Par H. Nassira

Le Réseau Environnement et Citoyenneté de la wilaya d’Oran accueille favorablement la décision du wali d’Oran, Brahim Ouchene de réhabiliter le Jardin Méditerranéen, situé dans le quartier Es-Seddikia dans la commune d’Oran. Par un ordre ferme, il a mandaté un bureau d’études pour lancer des travaux de restauration, redonnant ses lettres de noblesse à cet espace vert délaissé depuis des années, et l’épurer des pratiques anarchiques qui y proliféraient. Toutes les attractions installées sans autorisation, ou dont les contrats avec l’Entreprise Oran Verte avaient expiré, ont été démantelées et saisies, puis transférées à la fourrière de l’établissement.
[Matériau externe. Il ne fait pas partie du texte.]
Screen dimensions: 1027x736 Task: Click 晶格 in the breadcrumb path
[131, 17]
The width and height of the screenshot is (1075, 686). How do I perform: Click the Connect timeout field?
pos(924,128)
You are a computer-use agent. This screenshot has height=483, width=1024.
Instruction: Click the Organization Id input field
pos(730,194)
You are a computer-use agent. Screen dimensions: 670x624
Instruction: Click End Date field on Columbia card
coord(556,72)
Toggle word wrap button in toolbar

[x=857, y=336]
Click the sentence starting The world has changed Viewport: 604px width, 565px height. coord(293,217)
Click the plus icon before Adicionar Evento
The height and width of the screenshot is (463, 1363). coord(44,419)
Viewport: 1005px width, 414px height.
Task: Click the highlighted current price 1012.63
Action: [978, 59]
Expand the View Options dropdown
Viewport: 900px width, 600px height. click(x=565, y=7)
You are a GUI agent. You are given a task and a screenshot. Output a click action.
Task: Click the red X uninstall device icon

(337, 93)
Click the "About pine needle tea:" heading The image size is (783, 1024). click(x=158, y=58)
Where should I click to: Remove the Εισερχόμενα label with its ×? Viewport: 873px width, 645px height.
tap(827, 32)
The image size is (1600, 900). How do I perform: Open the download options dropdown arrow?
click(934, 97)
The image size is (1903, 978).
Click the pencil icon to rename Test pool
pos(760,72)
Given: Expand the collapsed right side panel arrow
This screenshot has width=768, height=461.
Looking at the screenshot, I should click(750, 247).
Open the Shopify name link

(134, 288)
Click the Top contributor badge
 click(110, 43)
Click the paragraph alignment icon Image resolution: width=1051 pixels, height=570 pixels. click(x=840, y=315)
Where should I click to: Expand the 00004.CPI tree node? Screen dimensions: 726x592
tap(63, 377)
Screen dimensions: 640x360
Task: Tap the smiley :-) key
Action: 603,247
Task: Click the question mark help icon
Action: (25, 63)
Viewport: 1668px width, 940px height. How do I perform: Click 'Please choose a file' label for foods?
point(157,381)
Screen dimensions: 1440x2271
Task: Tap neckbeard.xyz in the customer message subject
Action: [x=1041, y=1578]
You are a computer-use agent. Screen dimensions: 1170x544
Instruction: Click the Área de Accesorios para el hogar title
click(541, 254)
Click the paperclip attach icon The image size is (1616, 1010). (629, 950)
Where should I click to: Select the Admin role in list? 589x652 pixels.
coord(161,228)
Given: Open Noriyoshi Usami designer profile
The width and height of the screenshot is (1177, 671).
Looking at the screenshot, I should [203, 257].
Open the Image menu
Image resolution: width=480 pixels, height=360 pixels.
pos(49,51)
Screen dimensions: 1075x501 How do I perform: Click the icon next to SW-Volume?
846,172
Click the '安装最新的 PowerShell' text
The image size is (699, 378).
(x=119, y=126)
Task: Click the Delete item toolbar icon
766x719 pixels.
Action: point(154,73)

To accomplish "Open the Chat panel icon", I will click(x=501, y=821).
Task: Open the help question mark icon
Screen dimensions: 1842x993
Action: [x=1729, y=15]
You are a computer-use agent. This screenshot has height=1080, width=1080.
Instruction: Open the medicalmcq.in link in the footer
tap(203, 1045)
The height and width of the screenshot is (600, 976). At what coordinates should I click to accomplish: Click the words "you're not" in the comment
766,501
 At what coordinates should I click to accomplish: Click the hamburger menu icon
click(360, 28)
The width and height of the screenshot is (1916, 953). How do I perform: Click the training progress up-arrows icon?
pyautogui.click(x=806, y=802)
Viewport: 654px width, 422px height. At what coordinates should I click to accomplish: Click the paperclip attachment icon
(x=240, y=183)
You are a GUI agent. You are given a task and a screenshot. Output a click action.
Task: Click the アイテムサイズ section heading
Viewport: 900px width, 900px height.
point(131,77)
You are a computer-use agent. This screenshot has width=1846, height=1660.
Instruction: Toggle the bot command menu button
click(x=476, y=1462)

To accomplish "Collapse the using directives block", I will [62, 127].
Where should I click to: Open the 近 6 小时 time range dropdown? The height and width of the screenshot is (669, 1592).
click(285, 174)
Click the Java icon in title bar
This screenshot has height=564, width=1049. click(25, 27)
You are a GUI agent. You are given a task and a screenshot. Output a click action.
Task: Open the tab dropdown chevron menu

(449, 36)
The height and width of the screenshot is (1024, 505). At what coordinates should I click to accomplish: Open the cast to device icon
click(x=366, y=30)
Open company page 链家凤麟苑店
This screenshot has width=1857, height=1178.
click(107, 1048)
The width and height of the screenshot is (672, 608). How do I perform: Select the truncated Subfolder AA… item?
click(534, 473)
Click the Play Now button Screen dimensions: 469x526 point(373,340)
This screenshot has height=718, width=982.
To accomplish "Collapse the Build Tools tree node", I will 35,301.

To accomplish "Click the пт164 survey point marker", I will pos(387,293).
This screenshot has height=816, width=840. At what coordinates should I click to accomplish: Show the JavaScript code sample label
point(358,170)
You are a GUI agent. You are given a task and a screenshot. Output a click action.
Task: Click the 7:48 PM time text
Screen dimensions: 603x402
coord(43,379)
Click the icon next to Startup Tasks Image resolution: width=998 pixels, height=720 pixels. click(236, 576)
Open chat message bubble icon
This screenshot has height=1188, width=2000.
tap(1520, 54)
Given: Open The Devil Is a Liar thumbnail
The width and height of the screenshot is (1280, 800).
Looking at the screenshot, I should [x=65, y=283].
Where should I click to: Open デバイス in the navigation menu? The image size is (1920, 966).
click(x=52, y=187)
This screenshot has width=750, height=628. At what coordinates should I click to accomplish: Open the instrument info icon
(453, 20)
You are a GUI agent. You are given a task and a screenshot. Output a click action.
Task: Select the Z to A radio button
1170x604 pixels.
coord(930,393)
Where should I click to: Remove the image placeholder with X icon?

Le coordinateur du réseau, Yahiaoui El Haouari, a salué cette mesure opportune pour un jardin classé parmi les poumons verts les plus précieux de la wilaya. Transformé en parc d’attractions commerciales, il avait perdu son essence : un havre de verdure pour le repos, la détente et le calme, idéal pour les familles, avec sa vue imprenable sur la façade maritime. Il déplore l’état de dégradation – poussière et aridité – causé par ces installations inadaptées aux espaces verts, un sujet qu’il avait maintes fois abordé dans Cap DZ. Enfin, l’évacuation totale des attractions incompatibles avec la préservation de la verdure marque un tournant décisif.  Le réseau applaudit l’intervention du wali pour libérer le jardin des zones noires liées à des exploitations illégales, sans titres ou avec dettes impayées. Une cellule environnementale, accompagnée des services de police de l’urbanisme et de la sûreté urbaine n°9, a procédé à ces enlèvements. Cette anarchie résulte d’un manque de suivi et de visites officielles, malgré les courriers du réseau réclamant le retour du jardin à sa vocation originelle. Le coordinateur évoque les premiers jours d’ouverture : un écrin de verdure exceptionnelle avec seulement trois kiosques pour les services des promeneurs. Il s’est mué en parc de loisirs avec toboggans et autres jeux, perdant son charme naturel et verdoyant.

Le réseau se félicite ainsi de l’ordre du wali appelant à la protection de l’environnement et de ce jardin stratégique. Des instructions ont été données à la cellule environnementale pour un nettoyage en profondeur et l’élimination des points noirs, tandis que le directeur d’Oran Vert a été chargé de corriger la situation.

Pourquoi l’Entreprise Oran Vert ne produit-elle pas d’unités de pépinières performantes ?

Yahiaoui regrette que l’Entreprise Oran Vert ait négligé sa mission originelle, délaissant le jardin au profit d’attractions incompatibles avec les exigences des espaces verts – arrosage, entretien, sans les transformer en zones arides pour piétons. Si l’objectif est la rentabilité, cela pourrait se faire ailleurs, via des aires dédiées aux jeux pour enfants. Le coordinateur précise qu’ils ne s’opposent pas aux revenus, possibles pour Oran Vert en créant des pépinières produisant de l’herbe naturelle localement, plutôt que de l’importer de la wilaya de Blida. Il insiste sur la préservation des espaces verts comme poumon de la ville, offrant aux citoyens un havre de paix en milieu urbain dense. L’engagement du wali motive leur action.